Selon cet article, les politiques concernant la protection des renseignements personnels et les pratiques de communication des organisations régies par la LPRPDE doivent informer clairement et directement les intéressés des ramifications du partage de renseignements personnels avec ces organisations. Ces politiques et usages ne doivent pas non plus forcer les intéressés à communiquer des renseignements personnels aux organisations ou les y amener de manière trompeuse.
Alors que l’article 5 du projet de loi clarifie ce que signifie un consentement valide, les articles 6 et 7 ajoutent des exceptions au titre desquelles des renseignements personnels peuvent être recueillis, utilisés ou communiqués sans le consentement de l’intéressé.
En premier lieu, une nouvelle exception est ajoutée pour les renseignements personnels donnés dans une déclaration de témoin et dont la collecte, l’utilisation ou la communication sont nécessaires à l’évaluation, au traitement et au règlement d’une réclamation d’assurance. Une autre exception concerne les renseignements personnels produits par l’intéressé dans le cadre de son emploi, de son entreprise ou de sa profession, et dont la collecte, l’utilisation ou la communication sont « compatibles » avec les fins auxquelles ils ont été produits (par. 6(3), (5) et (11) du projet de loi ajoutant les nouveaux al. 7(1)b.1) et b.2), 7(2)b.1) et b.2), et 7(3)e.1) et e.2) à la LPRPDE). Les mêmes dispositions figuraient dans le projet de loi C-12.
Le projet de loi S-4 prévoit de nouvelles circonstances où des renseignements personnels peuvent être communiqués sans le consentement de l’intéressé, à savoir afin d’entrer en contact avec le plus proche parent ou avec le représentant autorisé d’une personne blessée, malade ou décédée (par. 6(7) du projet de loi ajoutant le nouveau sous-al. 7(3)c.1)(iv) à la LPRPDE), ou afin d’identifier la personne blessée, malade ou décédée. Toutefois, si la personne est vivante, l’organisation doit l’informer par écrit et sans délai de la communication (par. 6(10) ajoutant l’al. 7(3)d.4) à la LPRPDE). Ces éléments se trouvaient aussi dans le projet de loi C-12 24.

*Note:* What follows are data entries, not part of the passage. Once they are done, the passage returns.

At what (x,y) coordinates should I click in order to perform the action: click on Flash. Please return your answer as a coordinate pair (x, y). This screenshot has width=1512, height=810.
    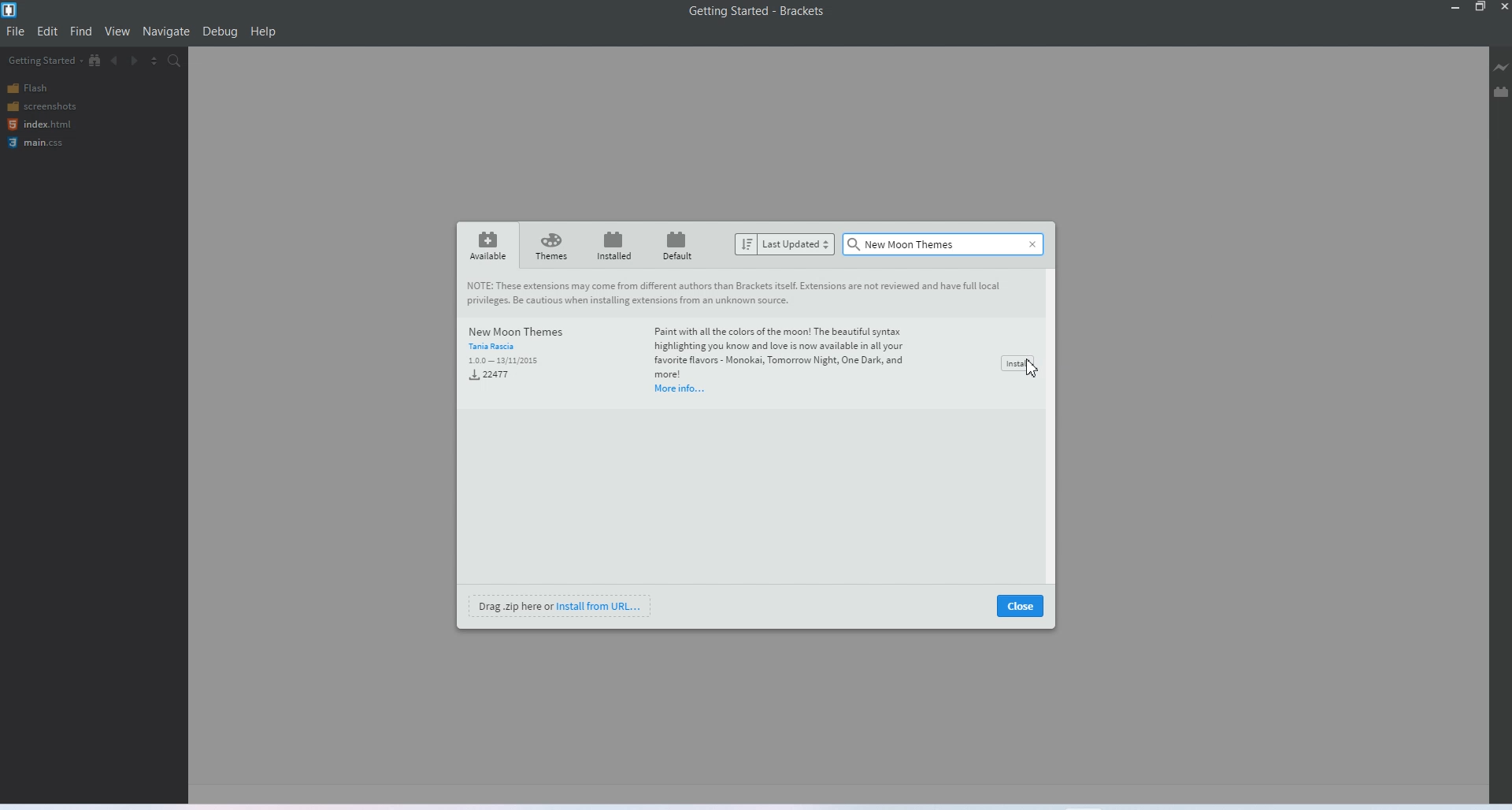
    Looking at the image, I should click on (40, 89).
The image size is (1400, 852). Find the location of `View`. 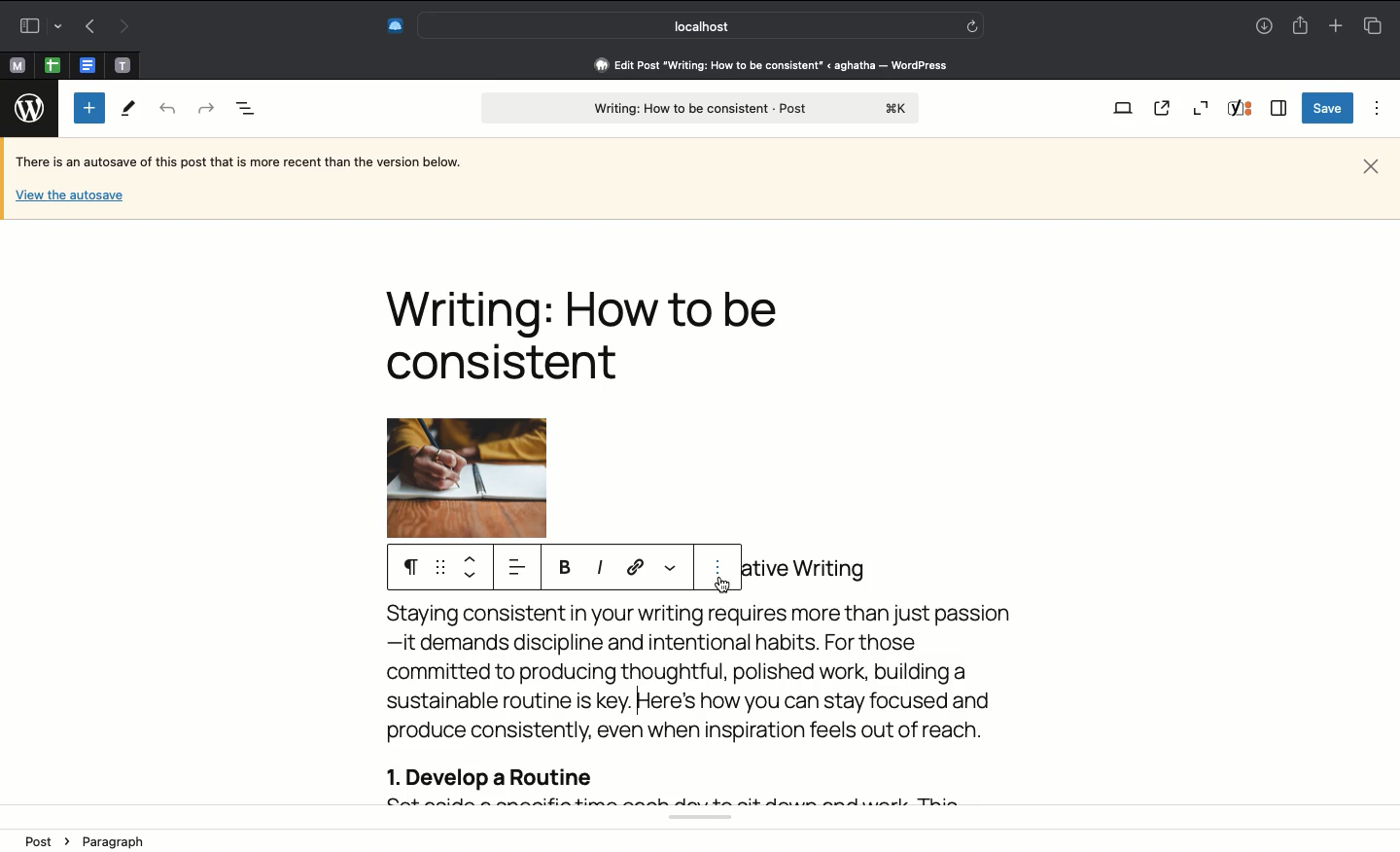

View is located at coordinates (1122, 110).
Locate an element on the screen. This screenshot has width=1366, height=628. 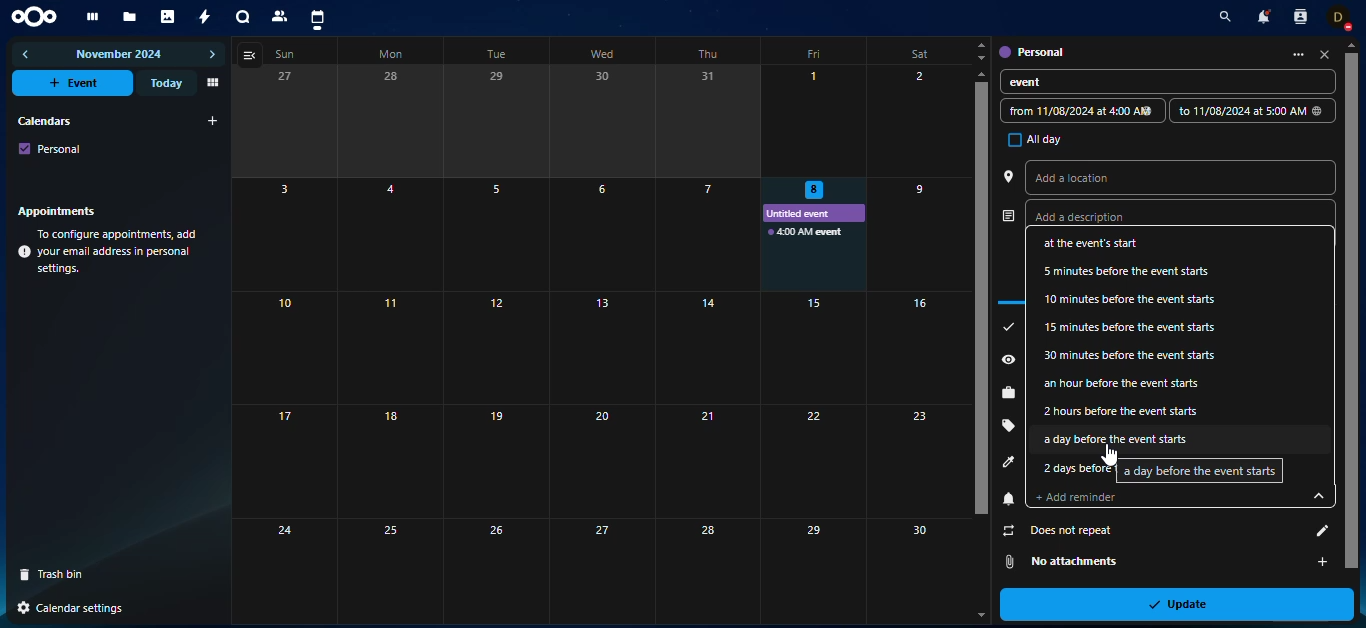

Le paragraphe 6(10) du projet de loi permet la communication de renseignements personnels à une autre organisation (p. ex. d’une entreprise à une autre) sans le consentement de l’intéressé en vue d’une enquête sur la violation d’un accord ou sur une contravention au droit fédéral ou provincial qui a été commise ou est en train ou sur le point de l’être, s’il est raisonnable de s’attendre à ce que l’obtention du consentement de l’intéressé compromettrait l’enquête (nouvel al. 7(3)d.1) de la LPRPDE).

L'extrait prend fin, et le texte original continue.